URBEX, *ou les « Histoires-sous-peintes » de Tatjana Sonjov
Visiter La Conciergerie, c’est descendre quelques marches et s’enfoncer dans les profondeurs, comme un explorateur de catacombes. Dans cet espace où des artistes ont trouvé leur place avec plus ou moins d’à-propos, le travail de Tatjana Sonjov, lui, colle au mur pour s’y fondre dans une complète harmonie. Ces photographies d’empreintes de radiateurs, témoins singuliers d’histoires intérieures ont été volés à des habitations rurales abandonnées, des architectures urbaines en transition, des murs porteurs d’autant de cultures quotidiennes.
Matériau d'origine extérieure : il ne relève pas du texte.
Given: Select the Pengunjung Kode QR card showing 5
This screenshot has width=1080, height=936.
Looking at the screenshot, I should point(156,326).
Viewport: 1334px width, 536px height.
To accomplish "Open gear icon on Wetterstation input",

On imagine les peintures cachées, les traces de passages prêtes à s’effacer, échos d’une histoire de famille, celle, sans doute, de l’artiste. Elle a frénétiquement cherché, dans le silence de ces demeures, la présence du corps, la mémoire d’un vécu dans les peaux de la peinture. « Je ne veux pas devenir un joli peintre, je veux peindre impitoyablement » disait Raoul de Keyser, peintre belge dont la brutalité picturale a marqué Tatjana quand elle était enfant. Pourtant il y a aussi beaucoup de douceur dans ces traces que l’artiste a voulu sauver de l’oubli et leur rendu, leur juxtaposition, racontent davantage la nostalgie que la brutalité. Ces photographies d’empreintes de radiateurs ont la particularité d’avoir été peints sans aucune volonté de « faire œuvre » et sont plutôt le résultat ce que le hasard a bien voulu créer dans chaque pièce d’un habitat. A partir de ces images, Tatjana Sonjov a ensuite réalisé plus de cent plaques de bois peint sur le thème des bouches d’aération. Elles sont travaillées en séries dans un répertoire de matériaux et d’actions simples, renvoyant à l’architecture et à la rénovation des logements.
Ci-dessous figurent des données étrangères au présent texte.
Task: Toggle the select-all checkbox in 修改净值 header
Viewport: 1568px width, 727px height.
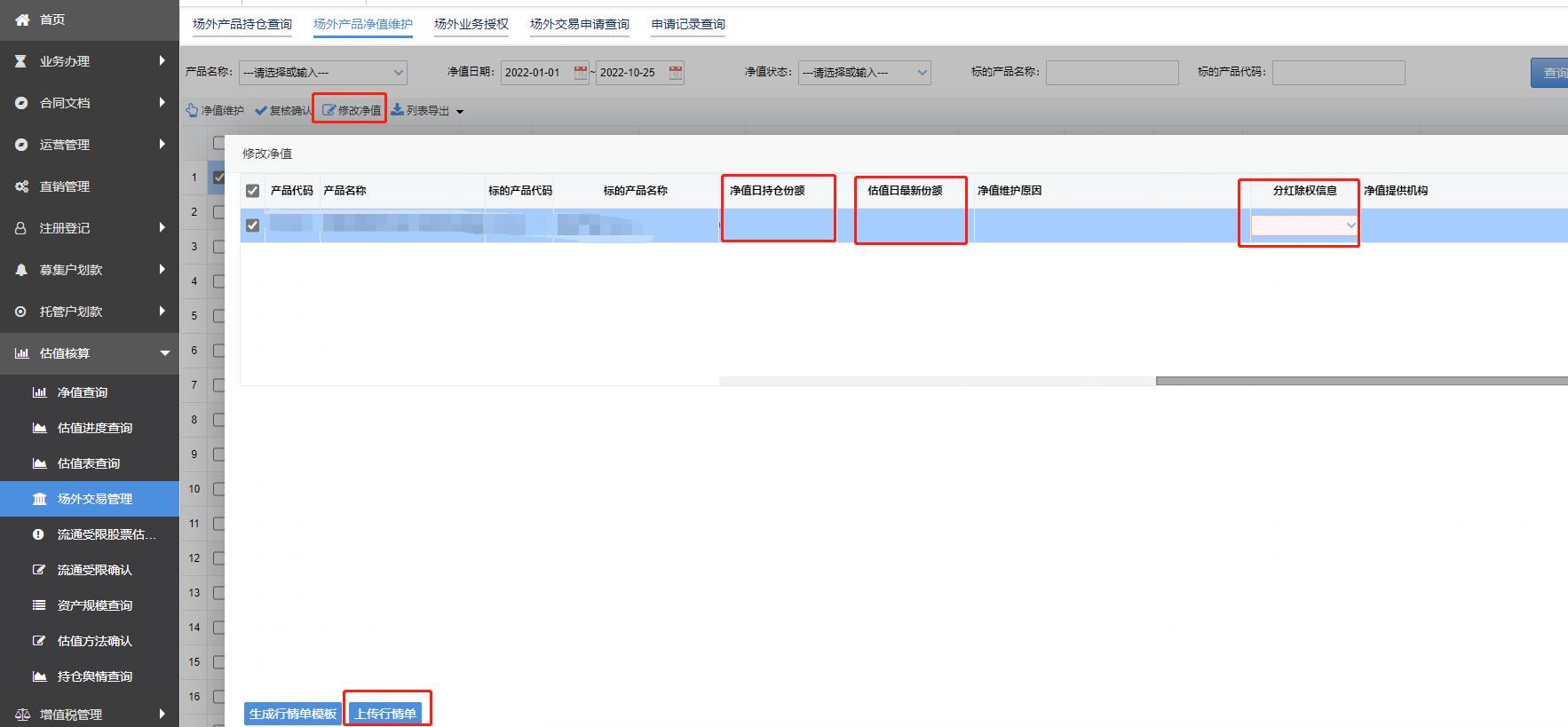Action: pyautogui.click(x=253, y=191)
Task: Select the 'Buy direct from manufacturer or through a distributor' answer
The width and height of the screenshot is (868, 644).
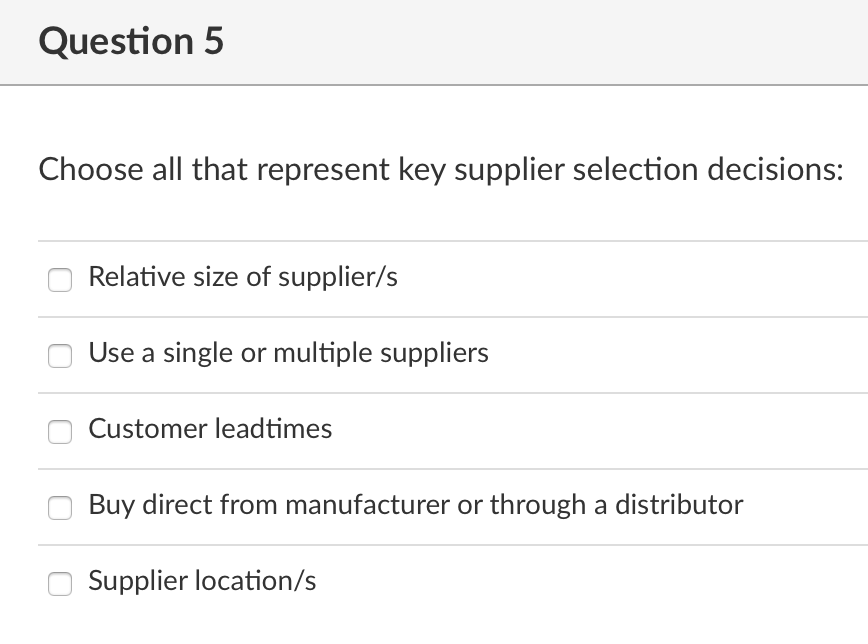Action: [x=416, y=506]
Si le travail Tatjana Sonjov évoque avec une grande sensibilité, une qualité du geste de ce qui n’est plus, il n’est pas sans références à l’histoire de l’art contemporain et ‘l’on pense à Supports-Surfaces ou, et pourquoi pas, à Rothko car l’artiste nous dit : «Lorsque je me suis mise à voir des radiateurs partout dans l’œuvre de Rothko, à rechercher l’absence dont parlait Motherwell dans la matière picturale des bouches d’aération, j’ai compris que mon vecu corporel de ces lieux avait totalement changé mon rapport à l’œuvre. »
Vous comprendrez, peut-être, pourquoi face à cette exposition exploratrice des peaux sous-jacentes de nos mémoires, le titre d’URBEX s’est imposé à moi.
*L’exploration urbaine, abrégé urbex (de l’anglais urban exploration), est une pratique consistant à visiter des lieux construits et abandonnés par l’homme. Nicolas Offenstadt la définit ainsi une « visite sans autorisation et le plus souvent sans but lucratif de lieux délaissés ou abandonnés »1. Elle possède ses propres principes, pour certains un véritable « code » de conduite de l’urbex, visant à préserver les lieux et les protéger au maximum (entre autres, en dissimulant les adresses des spots – surnom donné aux lieux abandonnés – afin d’éviter d’y attirer des casseurs ou des voleurs). Cette activité inclut la visite de lieux cachés ou difficiles d’accès, tels que des manoirs, des écoles, des entrepôts désaffectés, des hôpitaux ou sanatoriums, etc. Dans certain cas plus rares, la pratique s’étend à des lieux explicitement interdits comme des tunnels de métro, des catacombes et des rooftops (sommets d’immeubles, monuments…).